■ TEXTO DE ORIGEM:
#####

No debate desta quinta-feira, Tsipras reconheceu erros do governo nas negociações, sem os especificar. O erro maior, porém, parece quase consensual e foi resumido assim por Paul Krugman:
"Acreditaram que podiam simplesmente exigir melhores condições sem ter um plano alternativo", disse. "Nem calculei que pudessem tomar uma posição sem ter um plano de urgência".
Por não ter adotado desde o início as medidas que permitiriam jogar na mesa das negociações a ameaça real da saída do euro, Alexis Tsipras viu reduzida a cinzas a força que lhe deu o referendo, porque os líderes da eurozona ignoram com soberba qualquer pronunciamento do povo. Outra coisa não seria de esperar de uma instituição como o Eurogrupo que, como descobriu o próprio Varoufakis, não existe em termos legais, embora tenha o supremo poder de determinar a vida dos europeus sem prestar contas a ninguém.
Que armas tem o Syriza?
No debate desta quinta-feira, Alexis Tsipras defendeu que a troika teve uma vitória de Pirro, porque a Europa nunca mais será a mesma. Mas isto só será verdade se o Syriza abandonar a obediência à troika consignada no acordo, se recusar o papel de executor de um plano de massacre e humilhação da Grécia.
As medidas do ultimato vão provocar mais recessão a um país exangue. Isso é o que podemos dar como certo. Será que é possível contar com uma reestruturação da dívida que liberte recursos para voltar ao crescimento? Mas, depois de tantos meses de pseudo-negociações em que Schäuble sempre levou a melhor, alguém acredita nesta ideia? Ou não passa de uma perigosa ilusão?
Aceitar impor as medidas do ultimato da troika para supostamente impedir um mal ainda maior cria uma lógica de ferro que conduz ao descrédito do governo da esquerda e da luta contra o memorando, como apontou Zoe Konstantopoulou ao denunciar o plano do “parêntesis da esquerda”.
Essa lógica em nada ajuda também a esquerda europeia que luta contra a austeridade e se mobilizou em apoio à Grécia.
O Syriza foi mais forte quando convocou e venceu o referendo que rejeitou a austeridade. Foi essa a legitimidade maior que recebeu e é a essa a que deve ser fiel. É aí que vai encontrar forças para enfrentar a chantagem e os ultimatos.
Tirar as lições dos últimos cinco meses é rearmar-se diante da troika, apesar do tempo perdido, preparando minuciosamente o plano de saída do euro, para executar diante do próximo ultimato que inevitavelmente virá.
São medidas difíceis? São. Mas mais difícil é impor ao povo grego medidas brutais que se sabe de antemão que nada resolverão. O papel do Syriza não pode ser o de um benévolo feitor colonial, que aplica uma austeridade brutal tentando amenizá-la com medidas de distribuição dos sacrifícios. Esse seria o caminho da autodestruição. Porque o povo grego não precisa de mais sacrifícios; precisa de autodeterminação. Foi isso que o referendo mostrou, e essa demonstração de soberania de um povo não pode ser – nem será – esquecida.

#####

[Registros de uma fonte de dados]
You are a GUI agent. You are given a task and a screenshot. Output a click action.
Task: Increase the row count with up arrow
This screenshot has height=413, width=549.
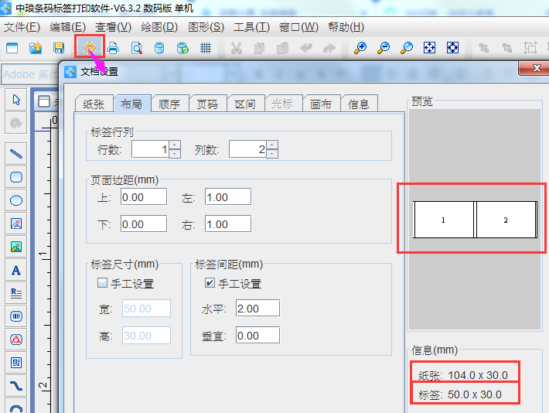click(x=175, y=145)
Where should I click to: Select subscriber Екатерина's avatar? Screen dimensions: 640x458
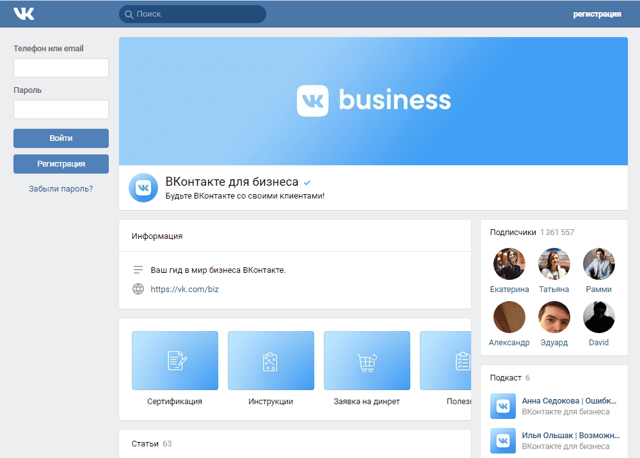pos(509,264)
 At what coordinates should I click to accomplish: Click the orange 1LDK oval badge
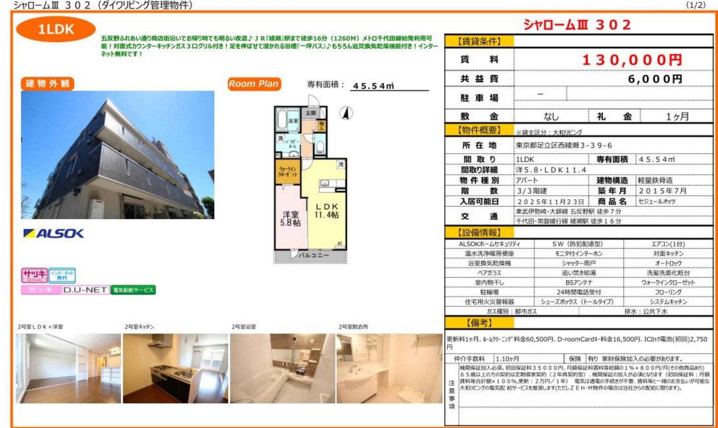pyautogui.click(x=56, y=29)
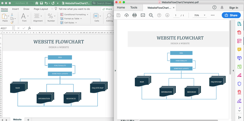Click the upload to cloud icon

tap(127, 15)
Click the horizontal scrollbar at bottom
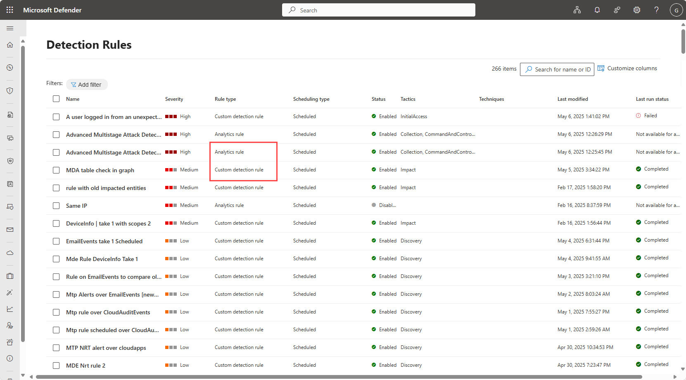Screen dimensions: 686x380 coord(339,377)
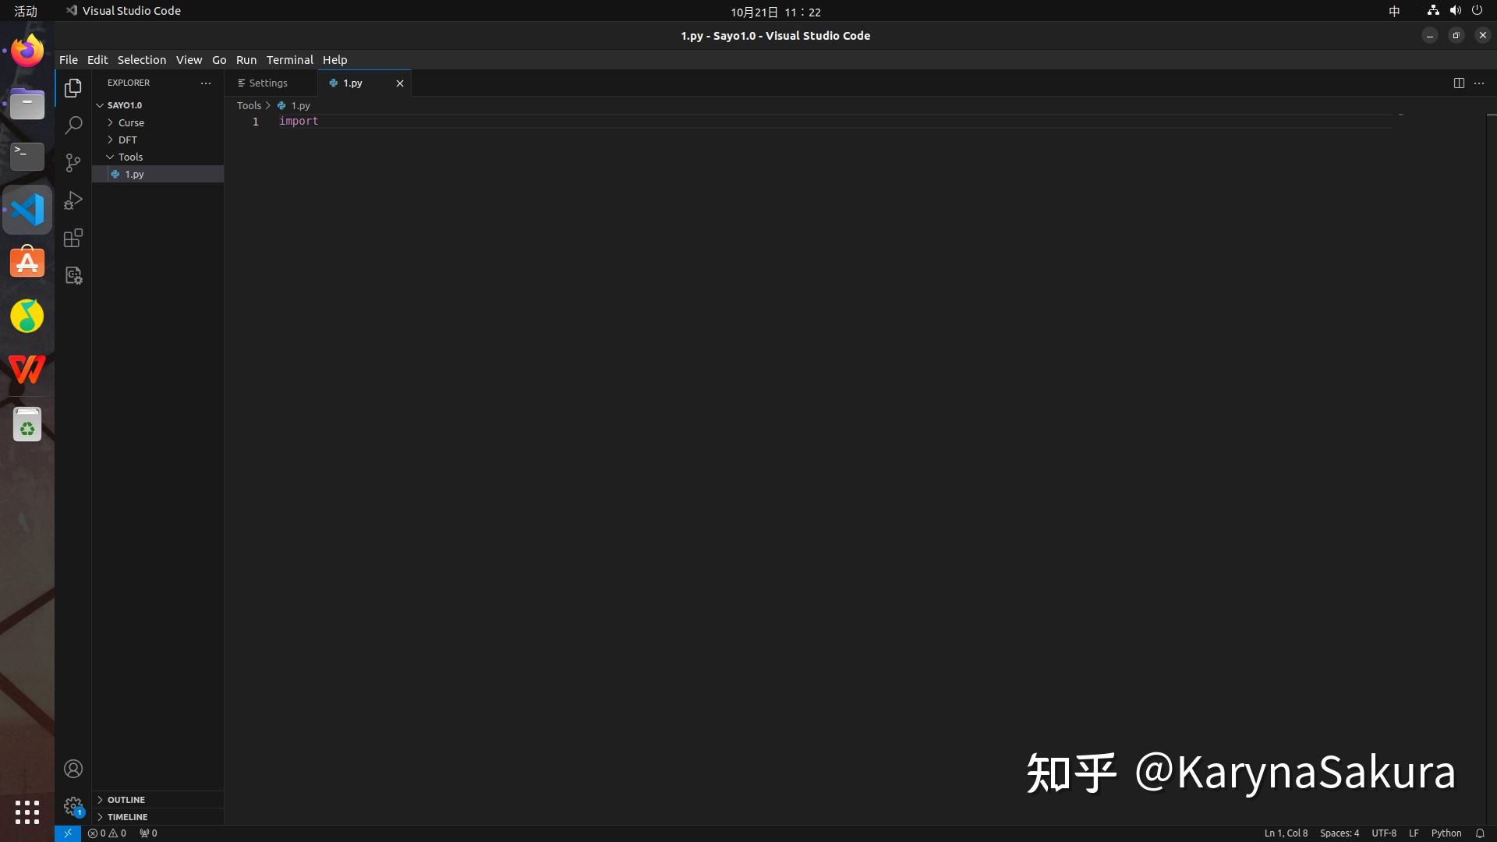Open the Run and Debug view
Screen dimensions: 1497x842
[73, 200]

#####

■ ENUNCIADOS DAS TAREFAS:
- A) Reescreva o trecho do texto sobre o Syriza entre "No debate desta quinta-feira, Alexis" e "humilhação da Grécia.", inclusive, trocando "troika" por "Comissão Europeia".
- B) De acordo com o texto sobre o Syriza, quem denunciou o plano do "parêntesis da esquerda"?
O material não tem relação com o texto.

■ RESPOSTAS:
- A)
No debate desta quinta-feira, Alexis Tsipras defendeu que a Comissão Europeia teve uma vitória de Pirro, porque a Europa nunca mais será a mesma. Mas isto só será verdade se o Syriza abandonar a obediência à Comissão Europeia consignada no acordo, se recusar o papel de executor de um plano de massacre e humilhação da Grécia.

- B) Zoe Konstantopoulou.